CVE-2024-36042: 
Java vulnerability analysis and mitigation

A critical authentication bypass vulnerability (CVE-2024-36042) was discovered in Silverpeas versions before 6.3.5. The vulnerability was identified on December 5, 2024, and allows attackers to bypass authentication by simply omitting the Password field in requests to AuthenticationServlet, potentially gaining superadmin access to the system (GitHub Gist). The vulnerability has been assigned a CVSS v3.1 base score of 9.8 CRITICAL (NVD).

The vulnerability stems from a flaw in how the application handles different login methods. When authenticating, if the password form field is omitted from the request, the application incorrectly assumes it's a SSO-based login where no password is required. This allows attackers to authenticate as any valid user, including the default superadmin account 'SilverAdmin', by simply sending a POST request to /silverpeas/AuthenticationServlet with only the Login and DomainId parameters (GitHub Gist).
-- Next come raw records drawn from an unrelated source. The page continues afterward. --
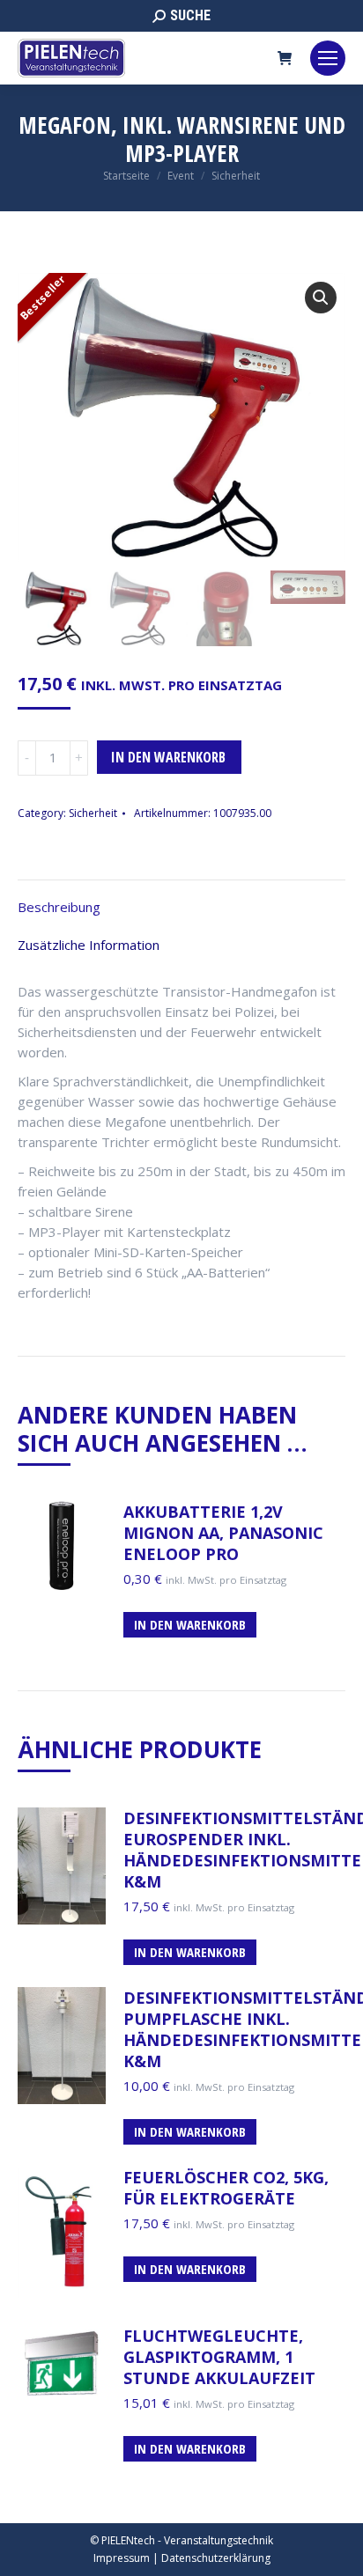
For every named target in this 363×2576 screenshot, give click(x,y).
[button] (321, 297)
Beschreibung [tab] (59, 907)
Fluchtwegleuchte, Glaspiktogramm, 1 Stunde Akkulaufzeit (219, 2356)
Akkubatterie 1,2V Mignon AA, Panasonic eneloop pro (223, 1532)
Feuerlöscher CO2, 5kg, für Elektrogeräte (226, 2188)
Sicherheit (93, 813)
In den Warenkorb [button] (190, 1624)
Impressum (121, 2557)
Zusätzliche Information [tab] (88, 944)
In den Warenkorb (168, 757)
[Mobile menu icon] (327, 58)
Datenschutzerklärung (215, 2557)
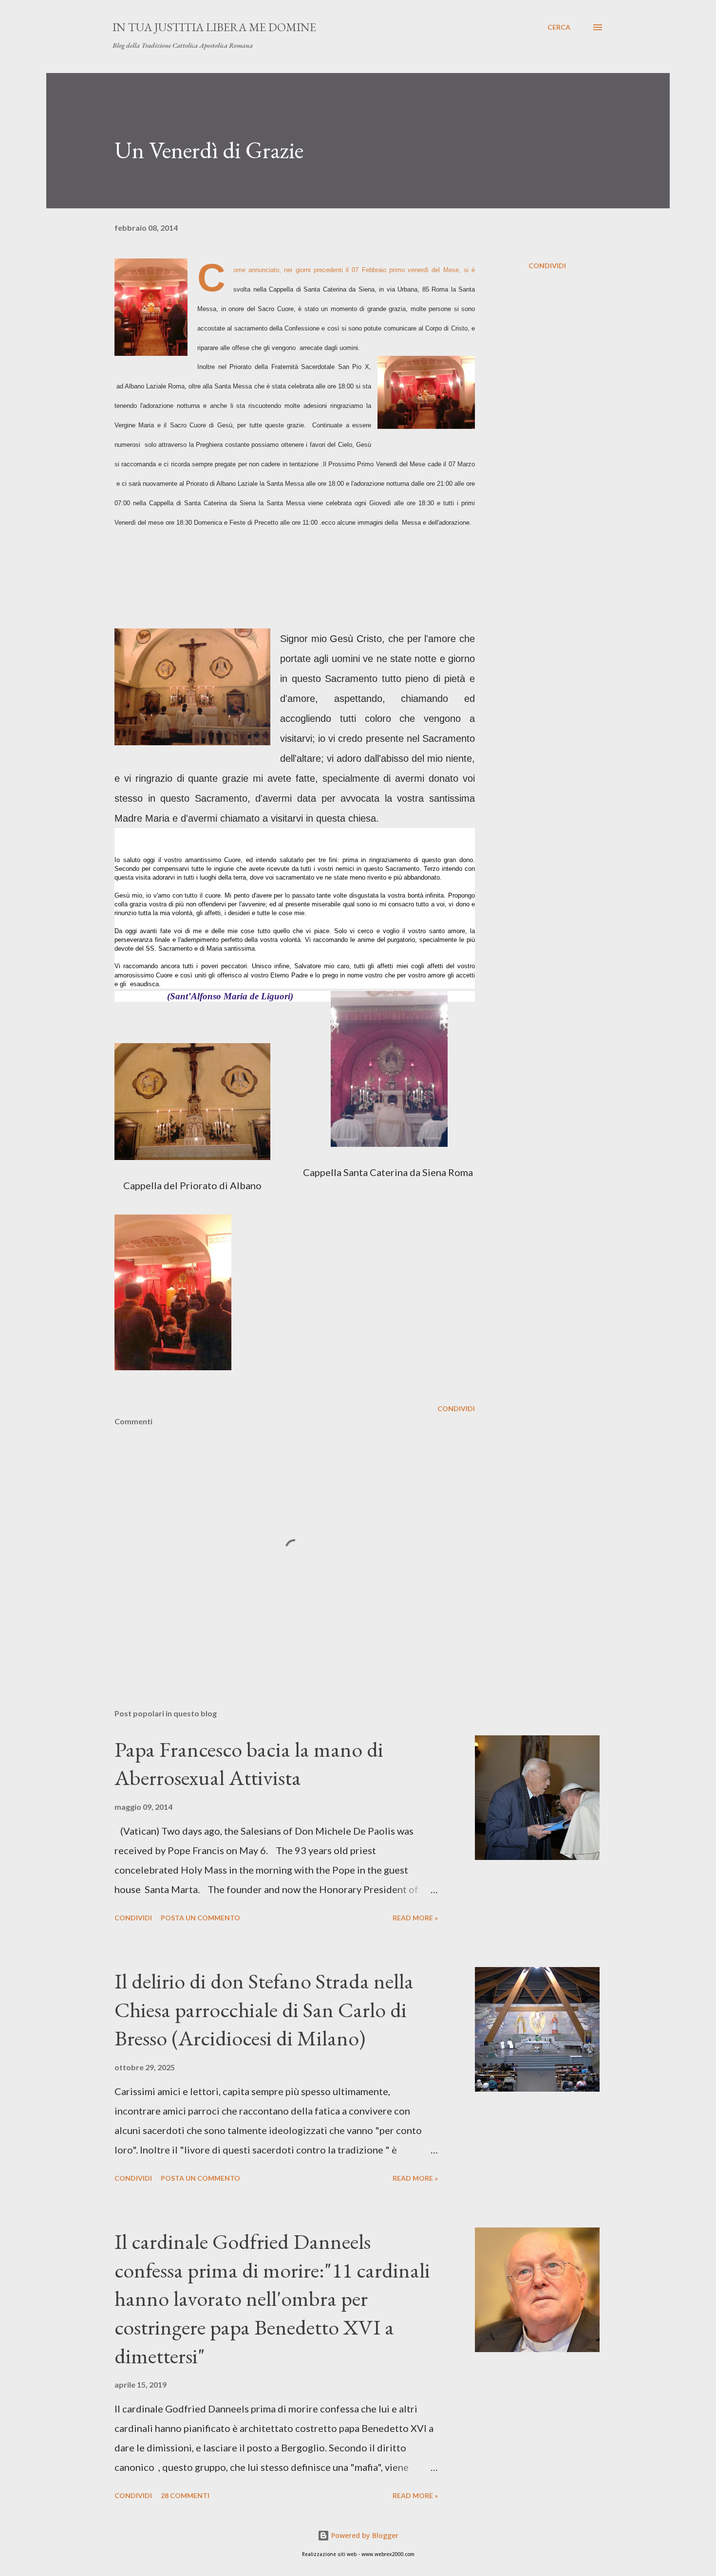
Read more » (415, 1918)
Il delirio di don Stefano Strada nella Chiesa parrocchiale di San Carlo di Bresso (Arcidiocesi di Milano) (264, 2009)
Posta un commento (200, 1918)
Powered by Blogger (363, 2535)
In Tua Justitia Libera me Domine (214, 27)
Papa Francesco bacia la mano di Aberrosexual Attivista (248, 1763)
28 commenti (185, 2495)
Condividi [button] (547, 265)
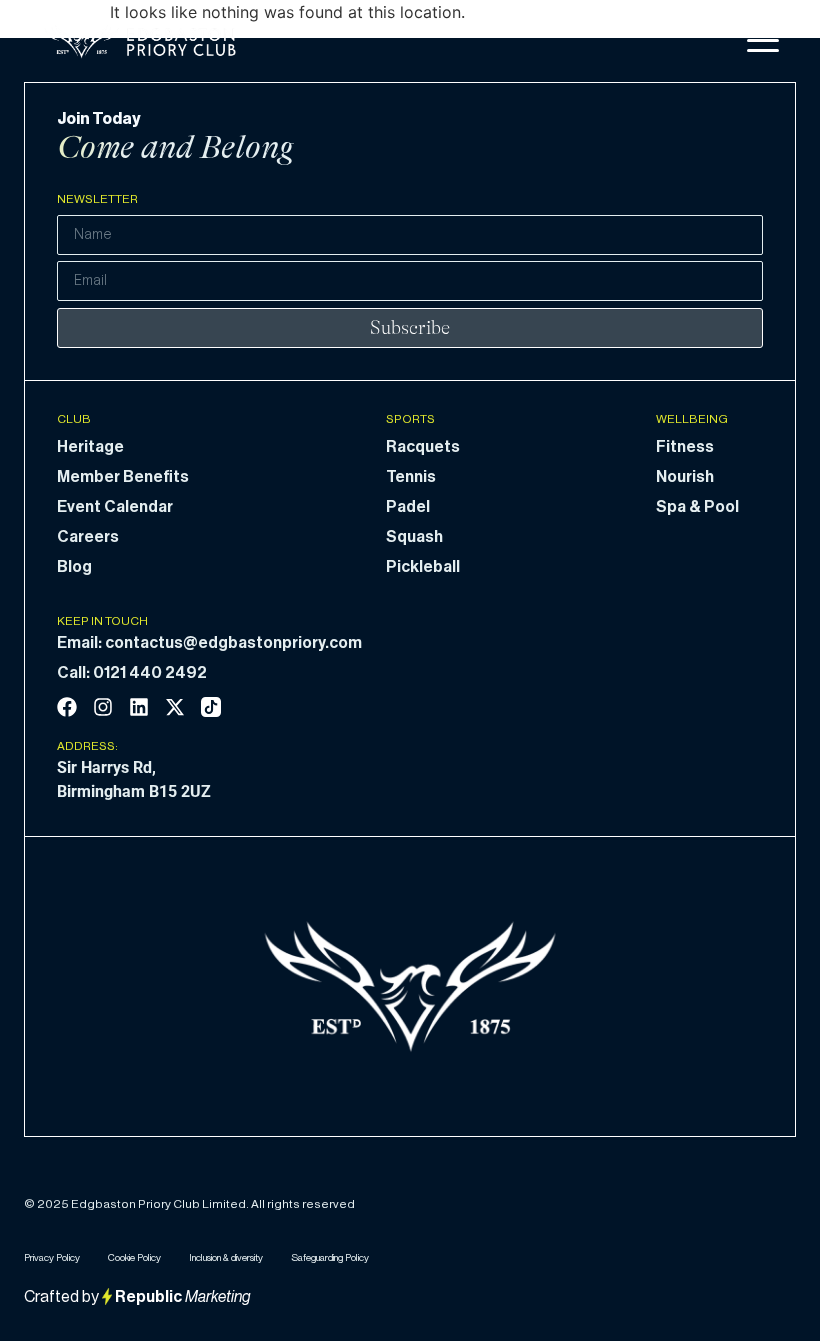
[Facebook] (67, 707)
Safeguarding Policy (330, 1258)
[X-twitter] (175, 707)
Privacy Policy (52, 1258)
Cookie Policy (134, 1258)
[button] (763, 41)
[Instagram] (103, 707)
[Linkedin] (139, 707)
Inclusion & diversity (226, 1258)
The vulnerability is classified as CWE-288: Authentication Bypass Using an Alternate Path or Channel (NVD).

The exploitation of this vulnerability can lead to complete system compromise as it allows unauthenticated attackers to gain superadmin access to the Silverpeas application. This level of access typically grants full control over the system's configuration, user management, and data (GitHub Gist).

The vulnerability has been fixed in Silverpeas version 6.3.5 through a patch that properly handles authentication methods. The fix involves setting and checking a 'remotely authenticated' flag rather than just checking if the password value is null. Organizations running affected versions should upgrade to version 6.3.5 or later immediately (GitHub Gist, Silverpeas Tags).